Many would argue that the traditional title holders are the architects of their own misfortune. Instead of projecting and safeguarding the culture and traditions of their people, the same traditional rulers have all abandoned their cultural practices, describing them as ‘fetish’ and ‘idol worship’. The mandatory Ipebi, where they are fortified with real African power have all been abandoned as Pastors and Islamic clerics are now vying to become Kings in Yoruba land. It is therefore not surprising when some of them are killed like chickens on the streets by bandits and kidnappers.

Chief Niyi Akintọla, SAN, shares my sentiment as he squarely put the blame at the feet of traditional rulers who fraternise with politicians and encourage Governors to mess with them for the sake of money. “Obas have turned themselves into puns in the hands of Governors. If they respect themselves, nobody will dare mess them up”, he stated, while arguing that a situation where dollars are flying here and there because somebody wants to be a King, he will get the type of insults that are being heaped on traditional stools. “We should allow tradition to take its course.
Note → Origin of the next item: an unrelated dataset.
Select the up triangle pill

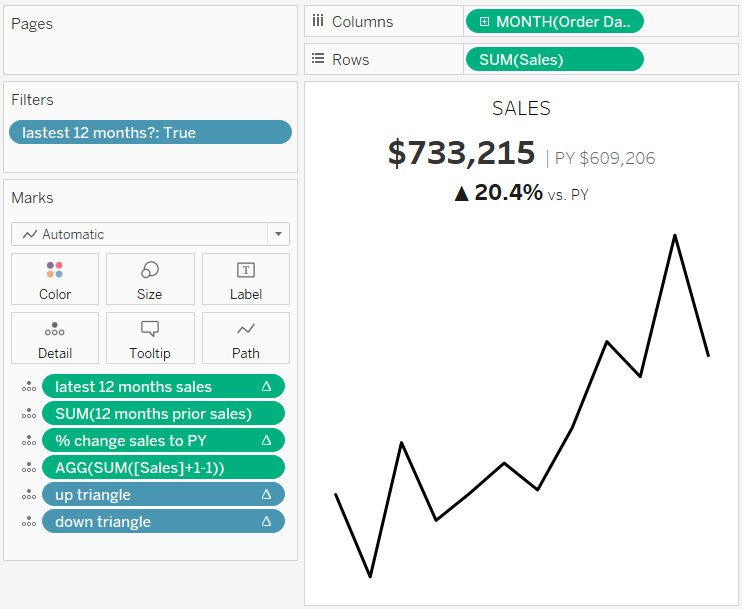[150, 495]
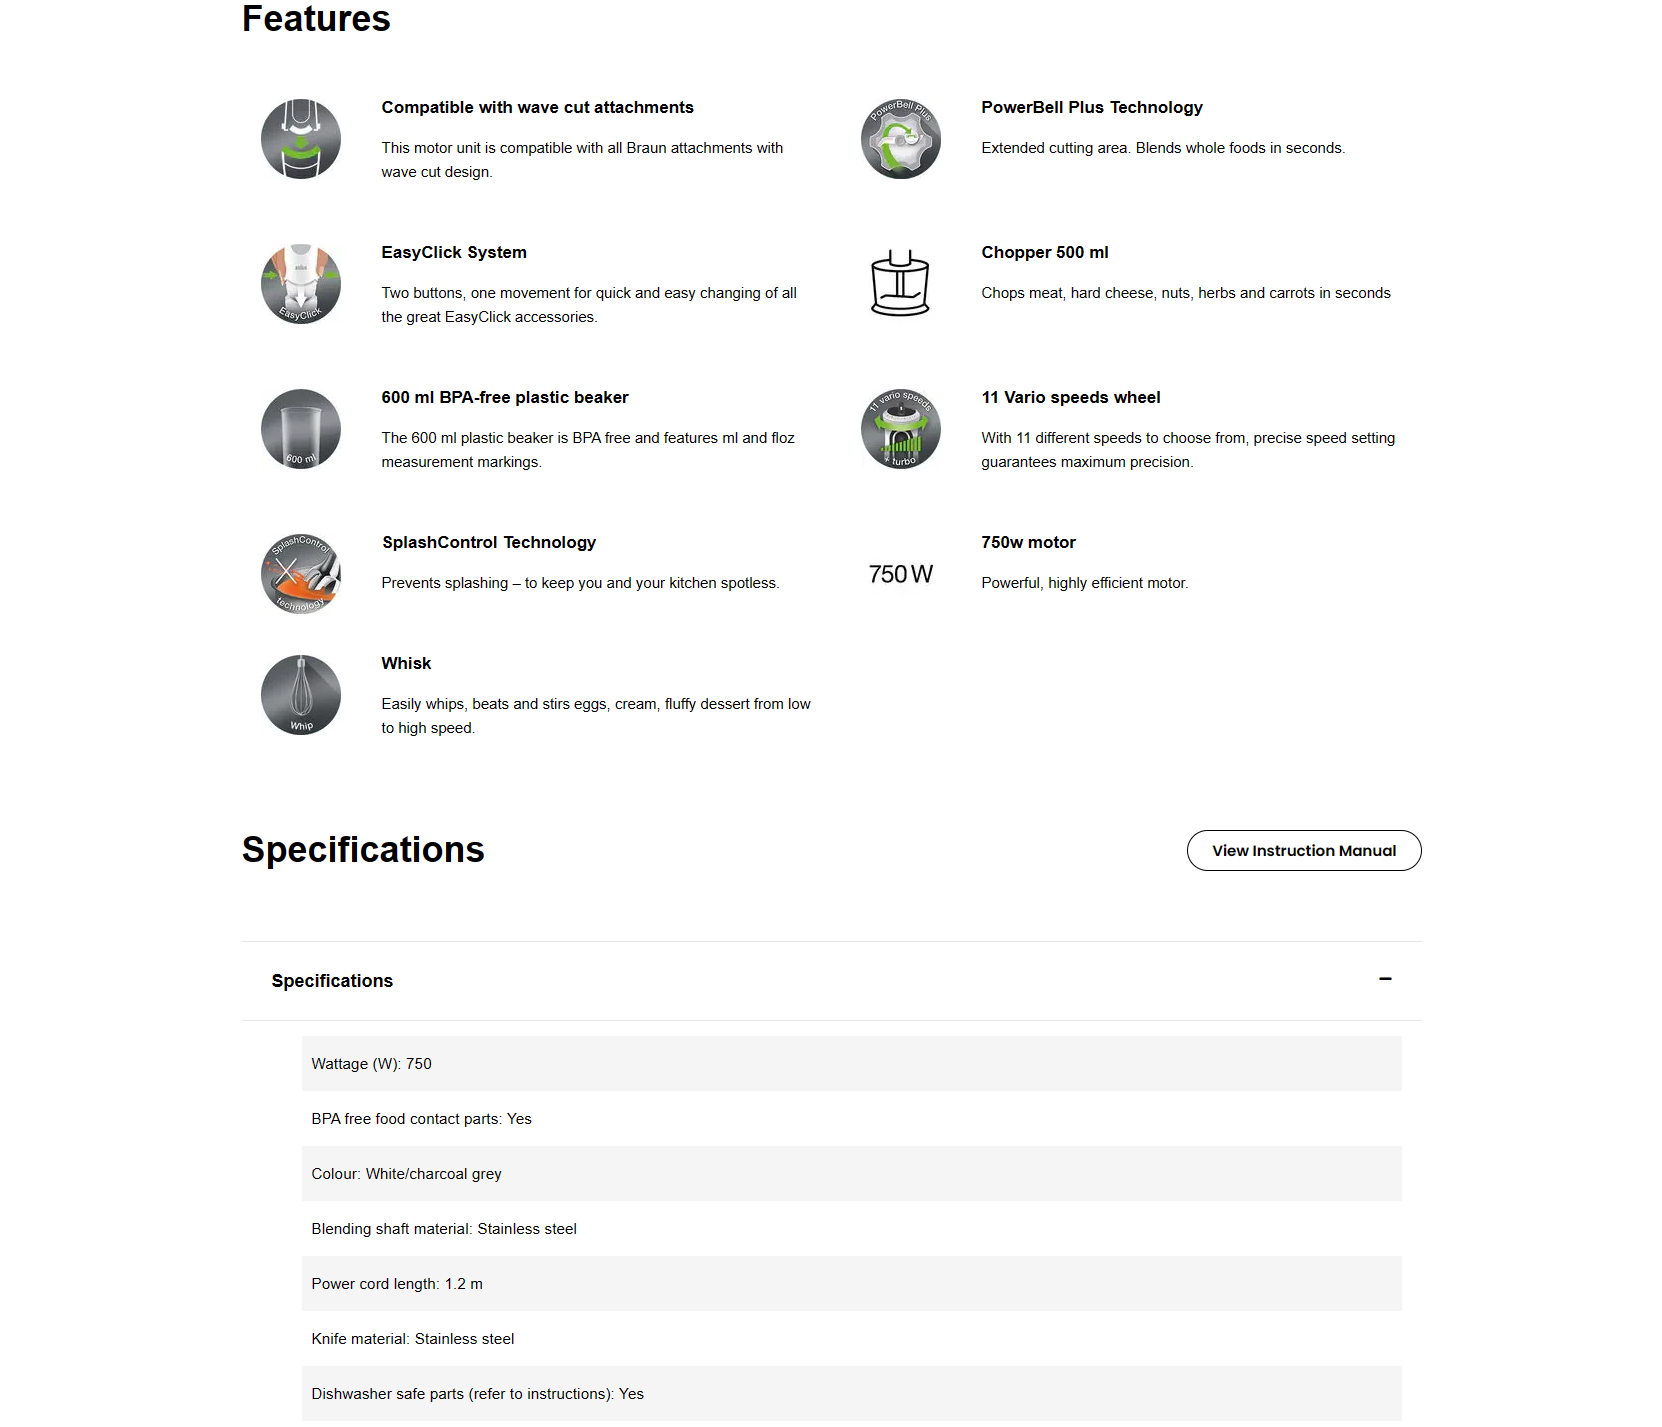Click the PowerBell Plus Technology heading
Viewport: 1662px width, 1427px height.
pyautogui.click(x=1092, y=108)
Every town has its own tradition that is peculiar to it; we should allow it to work. But when we are tampering with the traditions, that is when we run into trouble”. Some younger folks are now calling for the scrapping of the institution, as, in their view, it has lost relevance in modern day governance. That is however, a debate for another day. For now, the traditional institution has lost its glamour as Governors enthrone and dethrone whoever they wish. It is now an institution that is gradually fading and if care is not taken, it will become history in no distant future.